- **Work required**: In the listing below, start your output at the line with "Expand document viewer to fullscreen" and end it after the line with "You are a computer-use agent. Image", copying every line exactly.

- **Material supplied**:
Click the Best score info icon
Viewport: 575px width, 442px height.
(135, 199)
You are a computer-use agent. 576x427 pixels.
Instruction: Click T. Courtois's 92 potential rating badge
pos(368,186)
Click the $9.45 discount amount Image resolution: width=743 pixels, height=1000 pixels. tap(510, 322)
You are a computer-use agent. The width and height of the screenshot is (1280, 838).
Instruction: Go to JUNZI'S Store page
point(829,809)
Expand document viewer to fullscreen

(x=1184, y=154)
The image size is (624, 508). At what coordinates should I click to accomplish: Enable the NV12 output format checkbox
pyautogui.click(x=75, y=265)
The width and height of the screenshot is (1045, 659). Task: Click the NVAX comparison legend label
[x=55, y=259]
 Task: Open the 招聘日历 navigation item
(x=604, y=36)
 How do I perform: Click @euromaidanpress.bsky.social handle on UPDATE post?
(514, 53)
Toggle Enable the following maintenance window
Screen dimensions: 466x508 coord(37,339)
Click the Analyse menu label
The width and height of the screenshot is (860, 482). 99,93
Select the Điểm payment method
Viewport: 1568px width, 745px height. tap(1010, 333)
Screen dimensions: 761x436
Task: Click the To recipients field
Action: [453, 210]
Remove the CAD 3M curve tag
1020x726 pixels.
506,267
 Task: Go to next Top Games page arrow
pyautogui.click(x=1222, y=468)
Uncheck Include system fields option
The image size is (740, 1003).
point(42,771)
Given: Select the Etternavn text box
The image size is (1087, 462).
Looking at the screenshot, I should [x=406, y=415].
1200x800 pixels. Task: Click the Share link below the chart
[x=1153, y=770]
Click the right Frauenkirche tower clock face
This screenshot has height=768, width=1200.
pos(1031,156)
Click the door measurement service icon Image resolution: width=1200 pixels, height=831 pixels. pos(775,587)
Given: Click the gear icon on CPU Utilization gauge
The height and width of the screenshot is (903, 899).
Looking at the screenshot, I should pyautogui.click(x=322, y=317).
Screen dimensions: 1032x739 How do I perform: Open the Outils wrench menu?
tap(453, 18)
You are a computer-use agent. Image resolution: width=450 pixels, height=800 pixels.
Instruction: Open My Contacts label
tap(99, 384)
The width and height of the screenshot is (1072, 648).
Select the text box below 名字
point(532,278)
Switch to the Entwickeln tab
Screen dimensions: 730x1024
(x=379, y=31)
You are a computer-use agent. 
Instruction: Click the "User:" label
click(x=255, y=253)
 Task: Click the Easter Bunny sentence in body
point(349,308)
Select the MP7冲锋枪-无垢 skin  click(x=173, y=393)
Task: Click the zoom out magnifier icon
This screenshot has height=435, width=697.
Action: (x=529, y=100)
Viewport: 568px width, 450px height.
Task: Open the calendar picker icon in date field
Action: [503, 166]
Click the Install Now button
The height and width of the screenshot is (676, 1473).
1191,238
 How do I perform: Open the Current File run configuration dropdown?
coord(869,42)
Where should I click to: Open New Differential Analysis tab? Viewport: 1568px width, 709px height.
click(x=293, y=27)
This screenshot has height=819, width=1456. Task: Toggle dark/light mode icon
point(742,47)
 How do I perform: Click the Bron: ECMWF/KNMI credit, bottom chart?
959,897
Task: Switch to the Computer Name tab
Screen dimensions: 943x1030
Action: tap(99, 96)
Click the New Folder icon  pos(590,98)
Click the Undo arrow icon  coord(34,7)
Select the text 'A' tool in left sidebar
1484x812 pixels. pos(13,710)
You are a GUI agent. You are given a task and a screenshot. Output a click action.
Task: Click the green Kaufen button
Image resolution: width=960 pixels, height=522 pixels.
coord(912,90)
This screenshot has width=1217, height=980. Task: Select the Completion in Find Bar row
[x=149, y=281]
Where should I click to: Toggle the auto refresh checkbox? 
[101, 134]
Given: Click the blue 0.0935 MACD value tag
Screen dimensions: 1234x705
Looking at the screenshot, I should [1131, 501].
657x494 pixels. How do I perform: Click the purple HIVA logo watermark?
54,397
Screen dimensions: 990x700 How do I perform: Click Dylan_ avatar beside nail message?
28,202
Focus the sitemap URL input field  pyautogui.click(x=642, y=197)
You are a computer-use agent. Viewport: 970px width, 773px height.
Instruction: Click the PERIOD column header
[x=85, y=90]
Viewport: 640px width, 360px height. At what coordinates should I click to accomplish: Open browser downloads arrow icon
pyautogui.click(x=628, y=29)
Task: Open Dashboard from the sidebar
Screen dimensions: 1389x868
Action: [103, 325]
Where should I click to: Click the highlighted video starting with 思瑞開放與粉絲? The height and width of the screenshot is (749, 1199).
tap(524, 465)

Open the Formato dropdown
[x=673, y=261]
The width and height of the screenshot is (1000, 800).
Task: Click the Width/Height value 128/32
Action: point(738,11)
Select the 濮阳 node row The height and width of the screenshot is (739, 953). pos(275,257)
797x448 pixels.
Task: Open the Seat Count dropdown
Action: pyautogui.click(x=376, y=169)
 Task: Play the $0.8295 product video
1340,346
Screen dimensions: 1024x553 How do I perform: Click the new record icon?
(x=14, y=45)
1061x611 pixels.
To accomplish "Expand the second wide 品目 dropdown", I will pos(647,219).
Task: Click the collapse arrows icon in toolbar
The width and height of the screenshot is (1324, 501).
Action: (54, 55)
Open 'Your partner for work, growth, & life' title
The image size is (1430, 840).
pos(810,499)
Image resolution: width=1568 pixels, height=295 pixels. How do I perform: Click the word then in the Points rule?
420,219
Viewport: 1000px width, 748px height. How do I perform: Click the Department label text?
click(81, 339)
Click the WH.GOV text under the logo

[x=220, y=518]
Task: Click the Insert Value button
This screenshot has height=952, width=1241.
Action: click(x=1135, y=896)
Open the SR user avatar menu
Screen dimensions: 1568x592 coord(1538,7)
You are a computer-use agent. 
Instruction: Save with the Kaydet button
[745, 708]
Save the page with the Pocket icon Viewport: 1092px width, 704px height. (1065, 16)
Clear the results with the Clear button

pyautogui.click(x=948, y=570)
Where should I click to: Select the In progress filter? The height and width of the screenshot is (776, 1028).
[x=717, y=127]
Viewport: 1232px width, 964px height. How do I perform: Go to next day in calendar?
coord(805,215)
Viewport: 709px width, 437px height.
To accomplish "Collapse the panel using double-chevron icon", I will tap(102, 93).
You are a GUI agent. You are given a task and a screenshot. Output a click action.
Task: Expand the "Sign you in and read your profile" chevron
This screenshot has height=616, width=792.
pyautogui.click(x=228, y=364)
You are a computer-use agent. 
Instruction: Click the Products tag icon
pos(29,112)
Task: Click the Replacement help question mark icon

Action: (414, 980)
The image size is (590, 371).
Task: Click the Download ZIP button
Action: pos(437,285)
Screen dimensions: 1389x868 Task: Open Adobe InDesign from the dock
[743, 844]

- **Exercise response**:
Expand document viewer to fullscreen

(x=1184, y=154)
The image size is (624, 508). At what coordinates should I click to accomplish: Enable the NV12 output format checkbox
pyautogui.click(x=75, y=265)
The width and height of the screenshot is (1045, 659). Task: Click the NVAX comparison legend label
[x=55, y=259]
 Task: Open the 招聘日历 navigation item
(x=604, y=36)
 How do I perform: Click @euromaidanpress.bsky.social handle on UPDATE post?
(514, 53)
Toggle Enable the following maintenance window
Screen dimensions: 466x508 coord(37,339)
Click the Analyse menu label
The width and height of the screenshot is (860, 482). 99,93
Select the Điểm payment method
Viewport: 1568px width, 745px height. tap(1010, 333)
Screen dimensions: 761x436
Task: Click the To recipients field
Action: [453, 210]
Remove the CAD 3M curve tag
1020x726 pixels.
506,267
 Task: Go to next Top Games page arrow
pyautogui.click(x=1222, y=468)
Uncheck Include system fields option
The image size is (740, 1003).
point(42,771)
Given: Select the Etternavn text box
The image size is (1087, 462).
Looking at the screenshot, I should [x=406, y=415].
1200x800 pixels. Task: Click the Share link below the chart
[x=1153, y=770]
Click the right Frauenkirche tower clock face
This screenshot has height=768, width=1200.
pos(1031,156)
Click the door measurement service icon Image resolution: width=1200 pixels, height=831 pixels. pos(775,587)
Given: Click the gear icon on CPU Utilization gauge
The height and width of the screenshot is (903, 899).
Looking at the screenshot, I should pyautogui.click(x=322, y=317).
Screen dimensions: 1032x739 How do I perform: Open the Outils wrench menu?
tap(453, 18)
You are a computer-use agent. Image resolution: width=450 pixels, height=800 pixels.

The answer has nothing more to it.